:: WORK TO COMPLETE ::
Skip the images and repeat every entry word for word.

** Opening LISTED RECORDS block **

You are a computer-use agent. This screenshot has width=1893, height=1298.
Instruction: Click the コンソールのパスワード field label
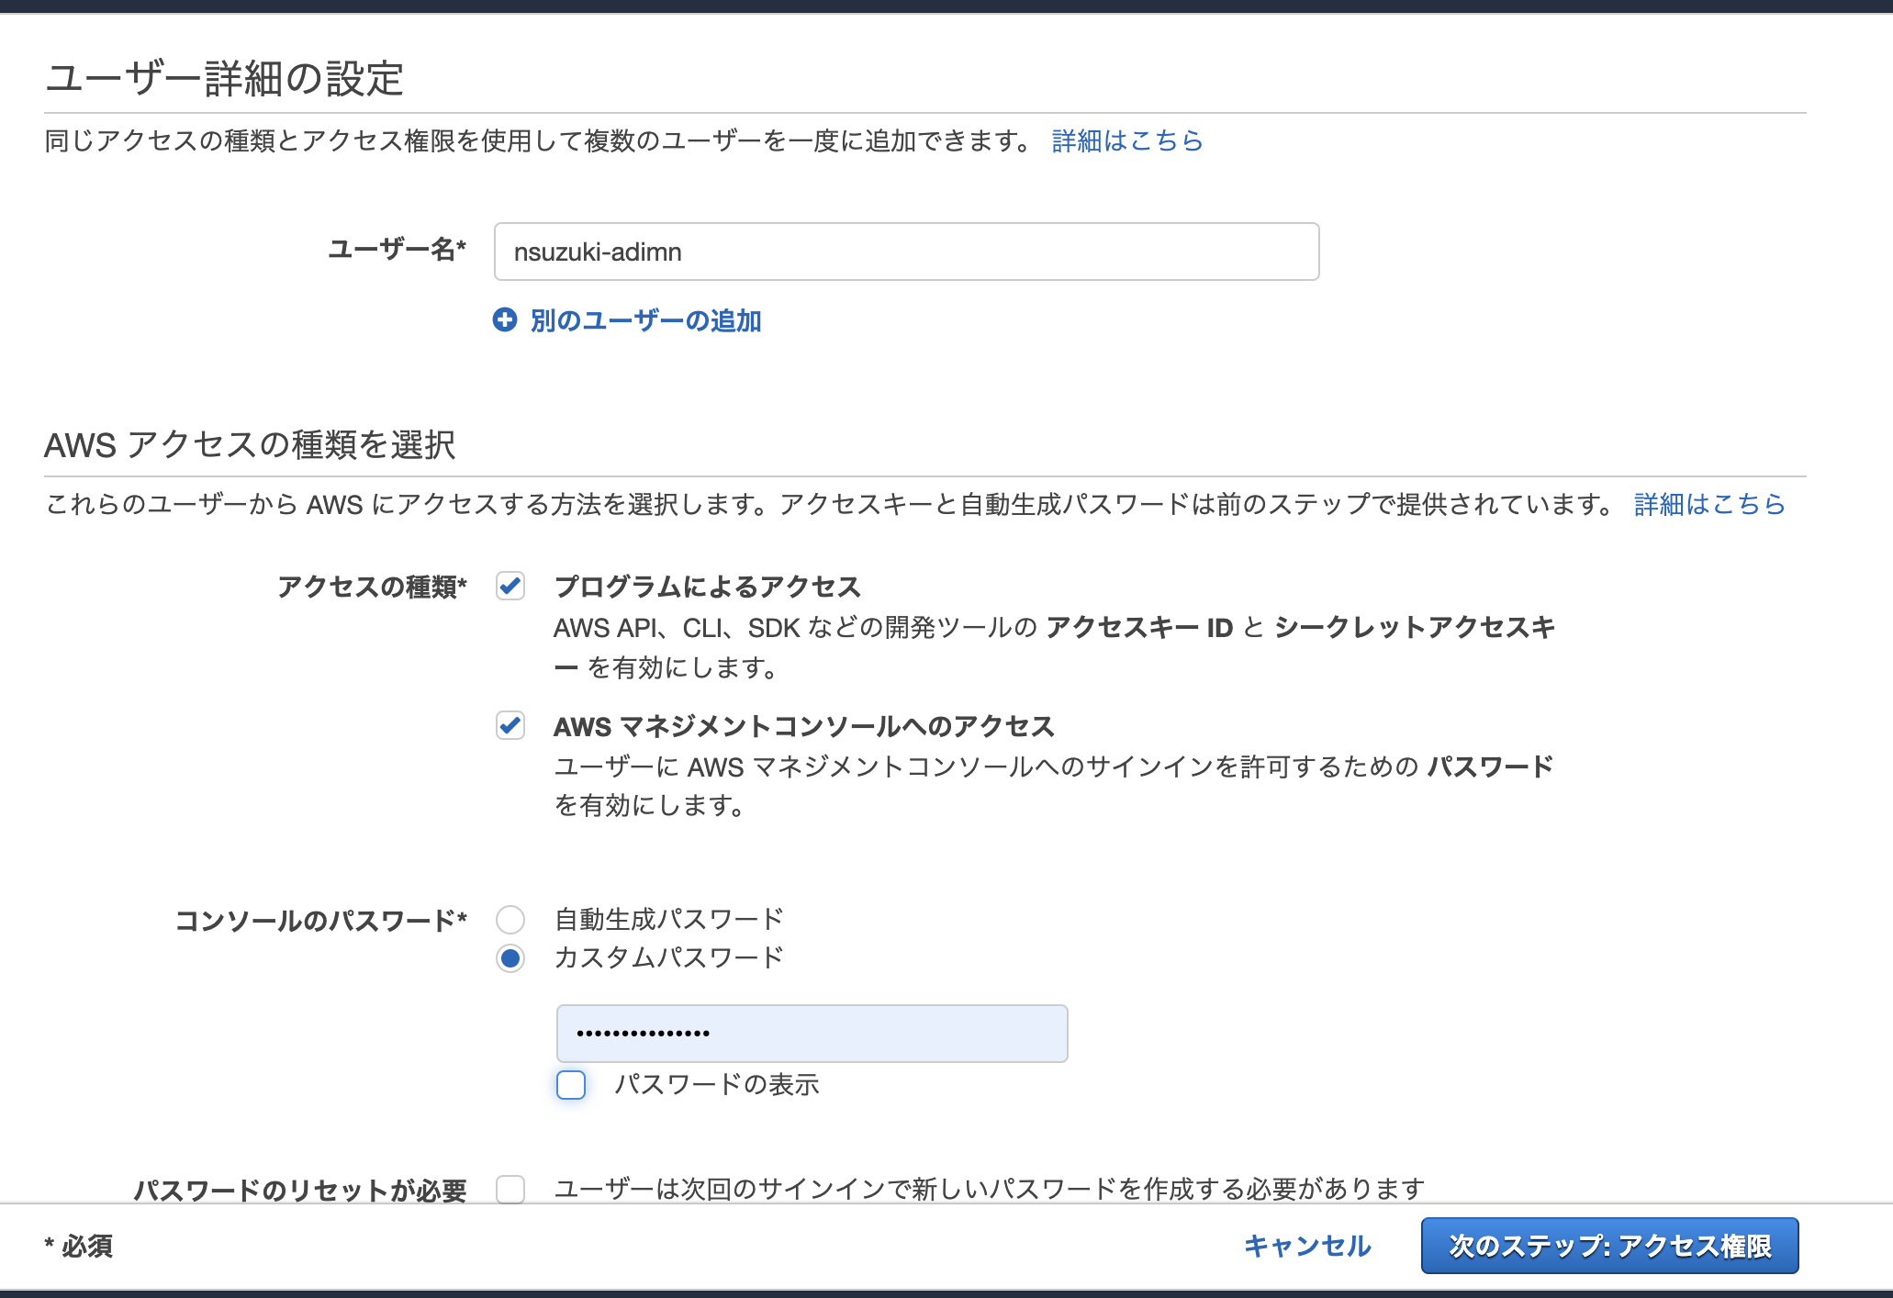[323, 919]
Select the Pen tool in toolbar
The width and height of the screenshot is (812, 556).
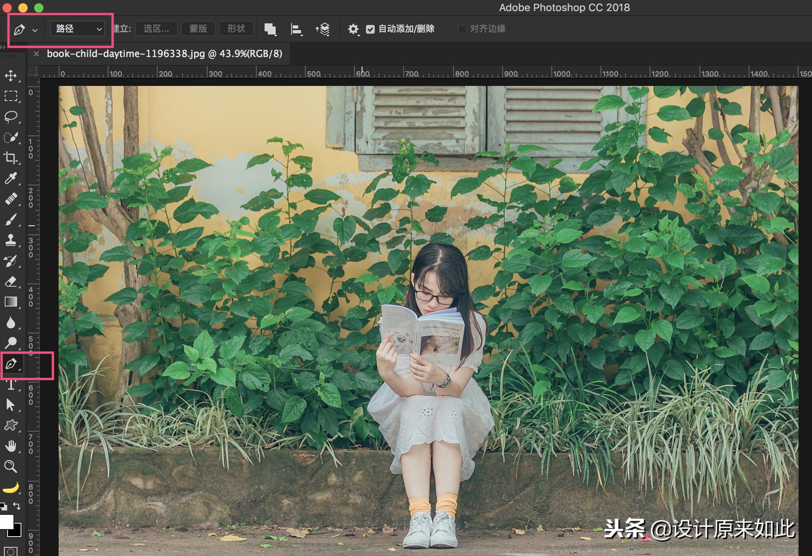(x=11, y=364)
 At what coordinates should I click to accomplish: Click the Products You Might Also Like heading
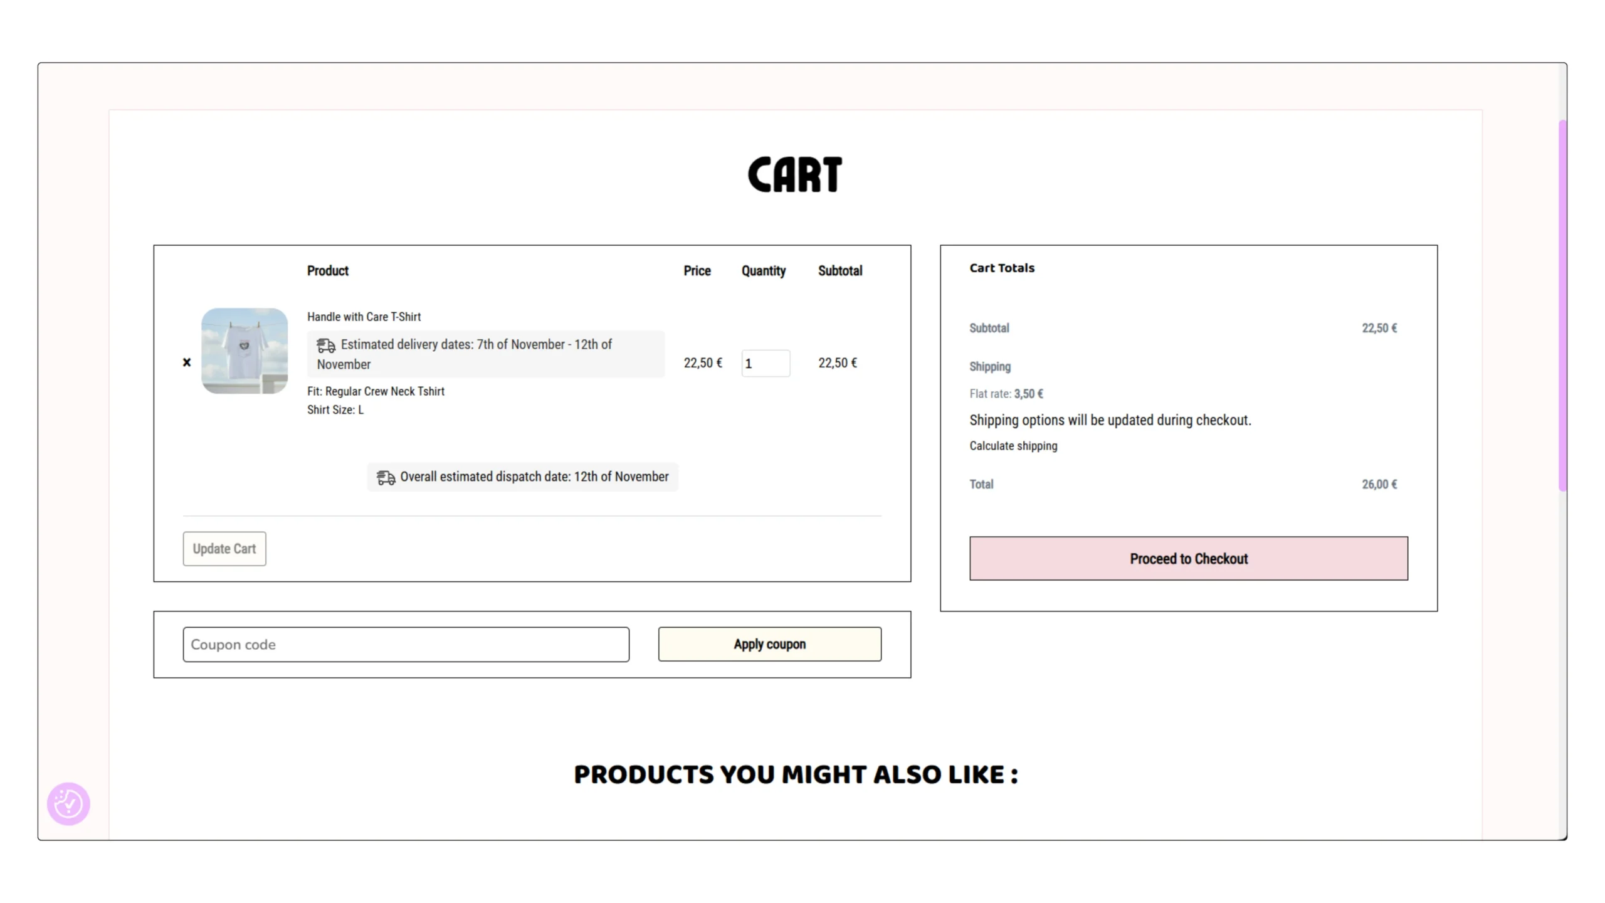click(796, 774)
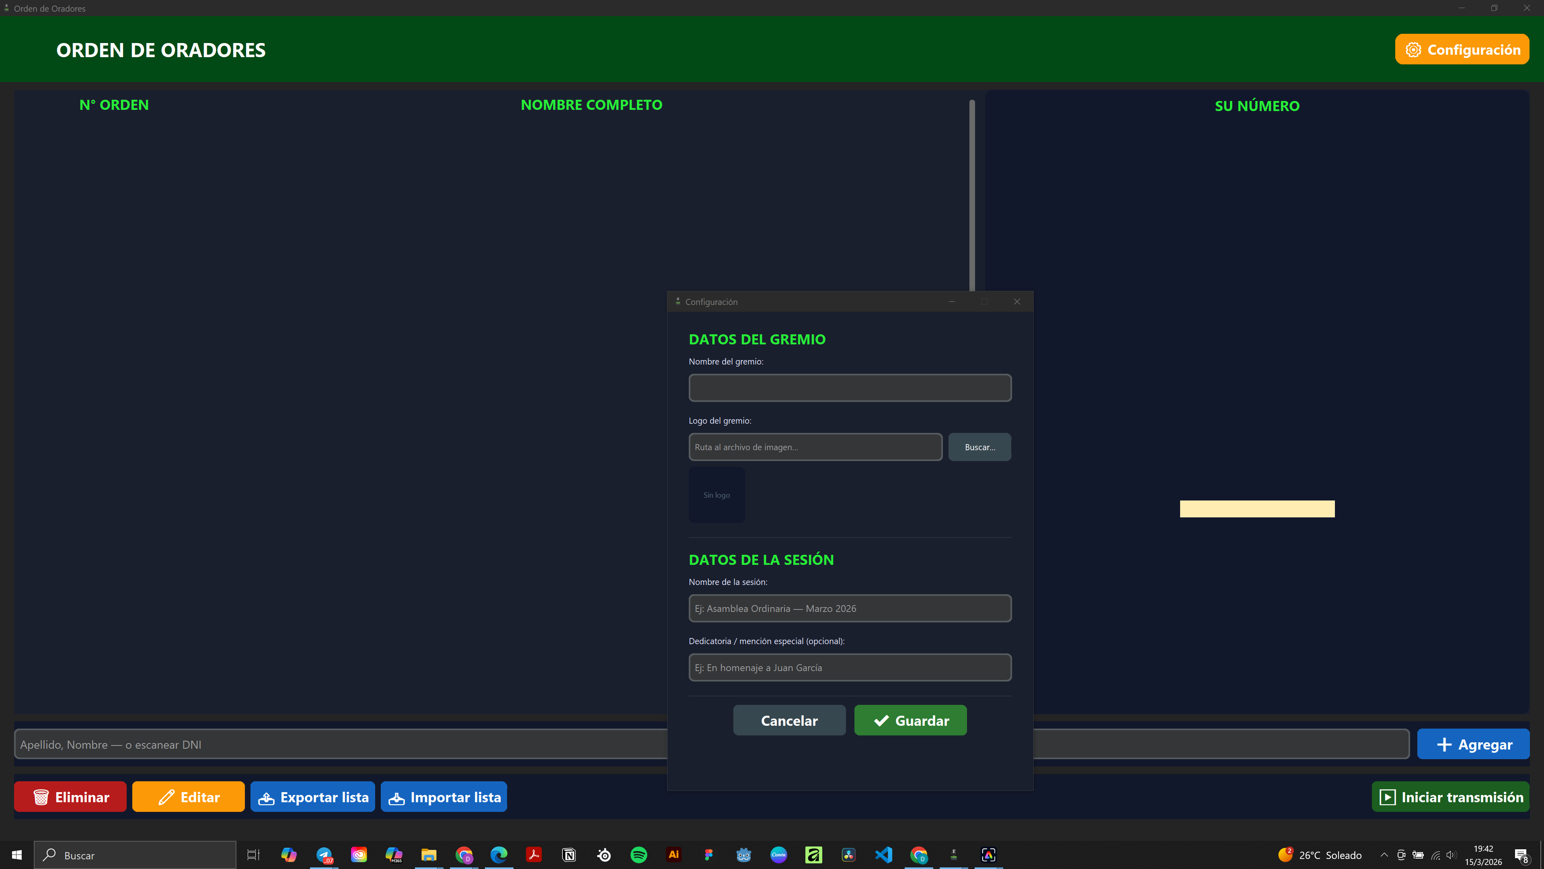
Task: Click Eliminar with the trash icon
Action: point(70,796)
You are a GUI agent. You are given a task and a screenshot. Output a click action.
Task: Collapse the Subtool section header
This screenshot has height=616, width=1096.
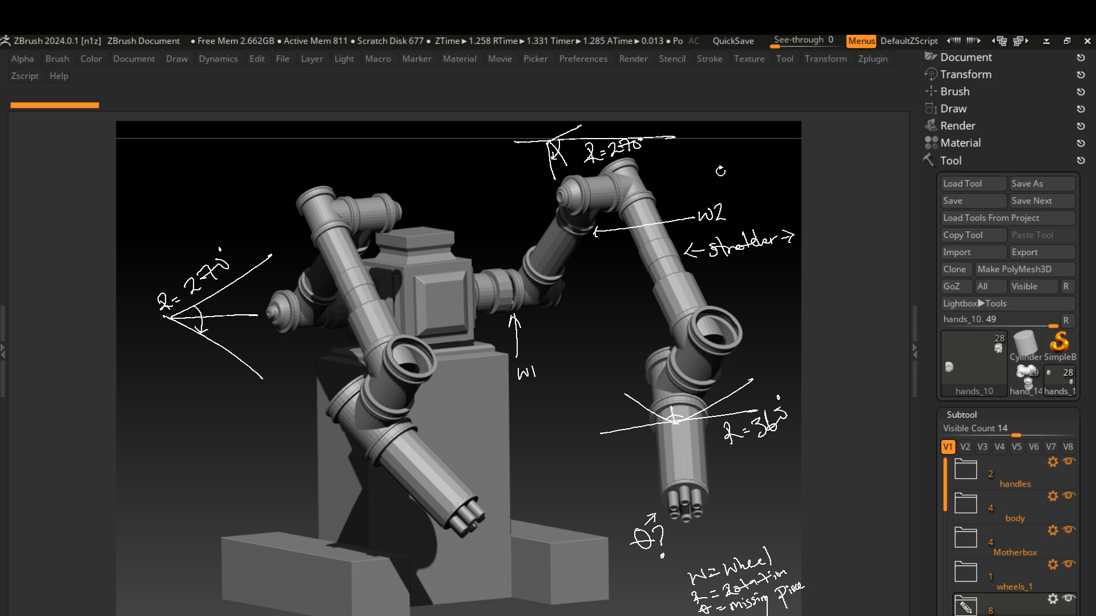961,415
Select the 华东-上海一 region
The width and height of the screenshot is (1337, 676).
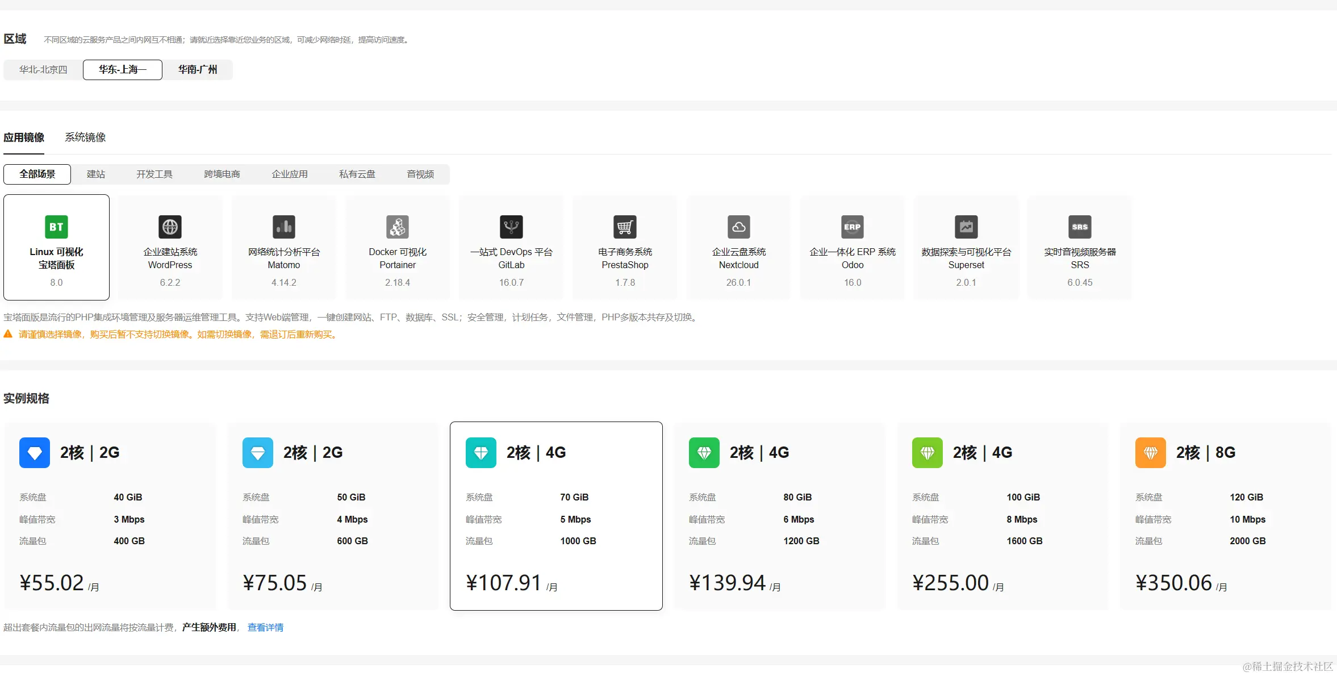point(123,70)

** Closing LISTED RECORDS block **

:: ANSWER FOR THE TASK ::
You are a computer-use agent. This screenshot has width=1893, height=1298.
Instruction: Click the コンソールのパスワード field label
[323, 919]
Select the Pen tool in toolbar
The width and height of the screenshot is (812, 556).
(x=11, y=364)
 At what coordinates should I click to accomplish: Click the Products You Might Also Like heading
click(796, 774)
Task: Click Eliminar with the trash icon
Action: point(70,796)
You are a GUI agent. You are given a task and a screenshot. Output a click action.
Task: Collapse the Subtool section header
This screenshot has height=616, width=1096.
961,415
Select the 华东-上海一 region
The width and height of the screenshot is (1337, 676).
point(123,70)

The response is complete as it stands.